Buying into a system
When compact system cameras began to emerge in the market, I remember being turned off them for two reasons. First, they didn’t have the best range of lenses to go with them (even if you could get by with an adapter) and second, I’m a little bit too attached to my optical view finder. For people who can’t afford to maintain a collection that’s a veritable library of cameras and lenses, or decide to sell everything and start again, once you’ve started with Nikon, you’re sticking with Nikon and looking at the lens selection available will be a part of that decision. Now that Fujifilm, Olympus, Sony et al have been churning out mirrorless cameras for a while they have a selection of lenses to back up the bodies. Which system you settle on might still have some impact for some types of photography, but it’s becoming less and less relevant.
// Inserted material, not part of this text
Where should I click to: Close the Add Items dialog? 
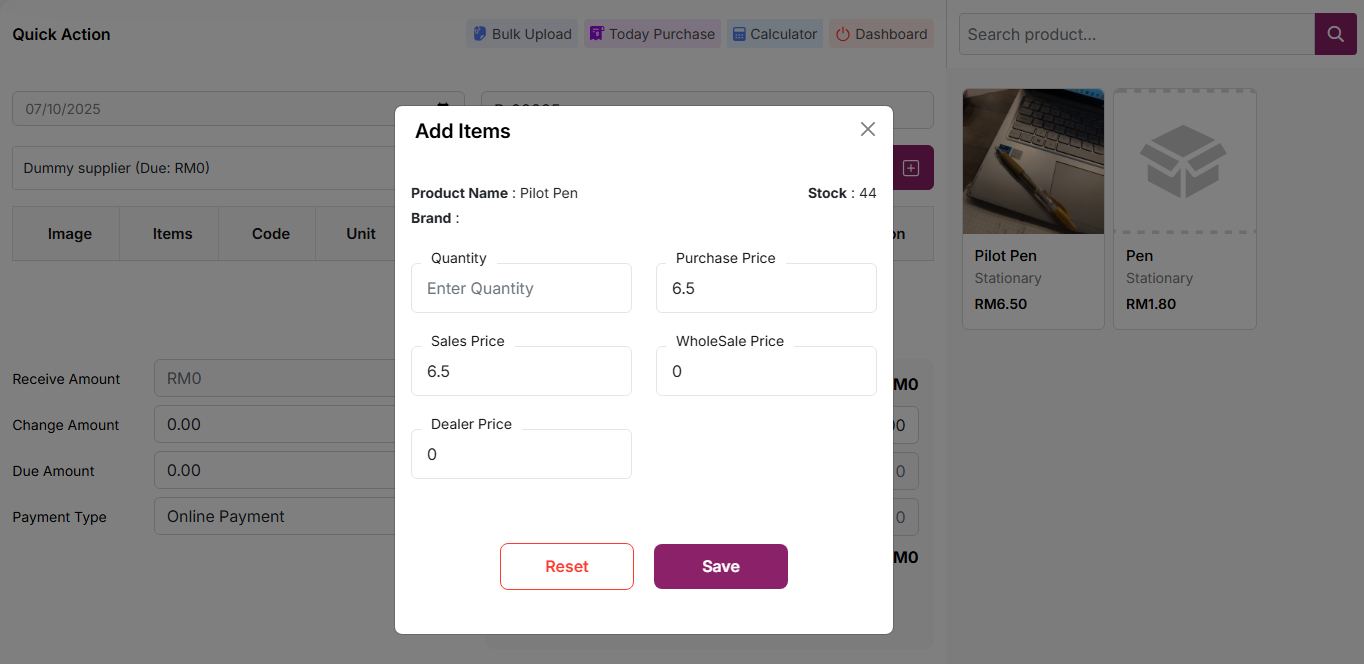pyautogui.click(x=868, y=129)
I’ve never got along with the Sony interface. For whatever reason, I find it confusing and unwieldy. Am I an outlier here? Maybe. But for me, this is a deal-breaker. I don’t wish to be lumbered with a camera that I find unintuitive and thereby miss the shots that I want. This is, however, a personal criterion. In the grand scheme of camera proficiency I would advise anyone buying a camera to ensure that they’re comfortable with the interface. I’d cite my struggles with Sony as evidence, but remind them that what works–or doesn’t–for me will be different for them.
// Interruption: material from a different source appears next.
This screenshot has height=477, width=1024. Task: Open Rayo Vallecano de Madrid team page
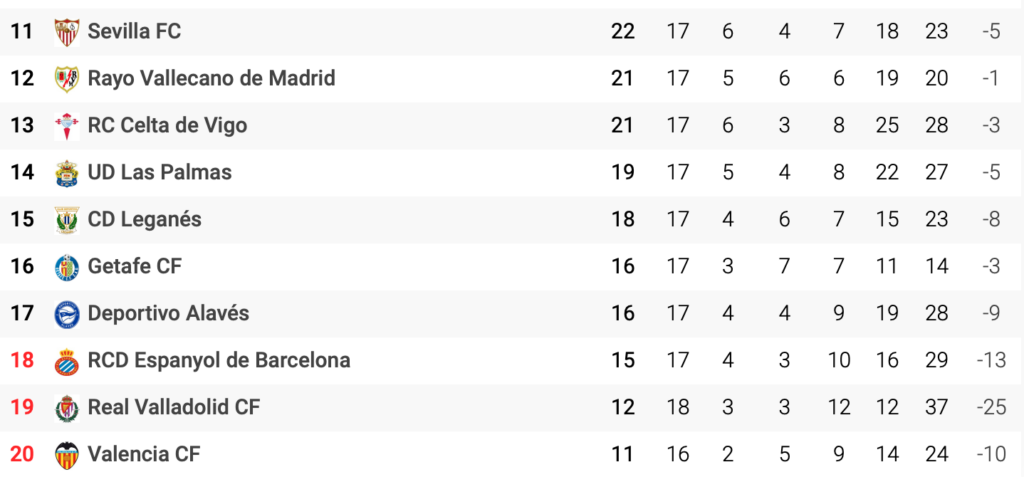(x=212, y=78)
If you’re not comfortable holding your camera to your eye, adjusting its functions, and schlepping it about, you won’t enjoy using it. If you don’t enjoy using your camera, you’re less likely to enjoy practising photography. If you don’t enjoy practising photography what’s the point of having a camera in the first place? So in this respect, yes, the camera that you use is vitally important. But the camera that feels right in my hand might feel entirely different in my best friend’s hand. As much as I loved many aspects of the Fujifilm X-T1, I found adjusting its shutter speed wheel virtually impossible. Without clear control of this essential function, I couldn’t happily purchase an X-T1. It doesn’t mean to say I’d dismiss any other Fujifilm or that I’d discourage someone from looking at an X-T1. But I would suggest that any camera you use has to be fit for your purposes.
Fitness for purpose
‘The best camera is the one that you use.’ That’s the camera that you understand, that fits in your bag, and that performs to the level that you need it to. If you need optical view finders and the ability to put 800mm lenses on your bodies, then really, you’re looking at a Canon or a Nikon. If you want something compact to carry up mountains but still has lens flexibility, think about an Olympus PEN. There’s no right or wrong here in terms of camera manufacturer. It’s about right or wrong for an individual photographer.
Twelve years ago it was Canon making waves in the digital camera market. The 5D was regarded as ground-breaking in terms of its design and price. When the 5D Mark II came along and could be used to make video, it opened up an entirely new creative outlet. But somewhere along the way, Canon’s development seems to have stalled. Nikon has forged ahead in some areas while the low-capability and size of the Sony A7 changed the game again. Who’s leading the way and who’s falling behind is a constantly swirling mill pond. Some years the manufacturer you favour will be ahead of the pack and at other times behind it. But what matters most is that the camera you’re using is facilitating the delivery of the results that you need.
Does your camera brand matter?
No. Not really. What matters is that you know what you’re doing with your kit and the camera that you use affords you all the control that you need. It’s horses for courses. Or cameras for photographers.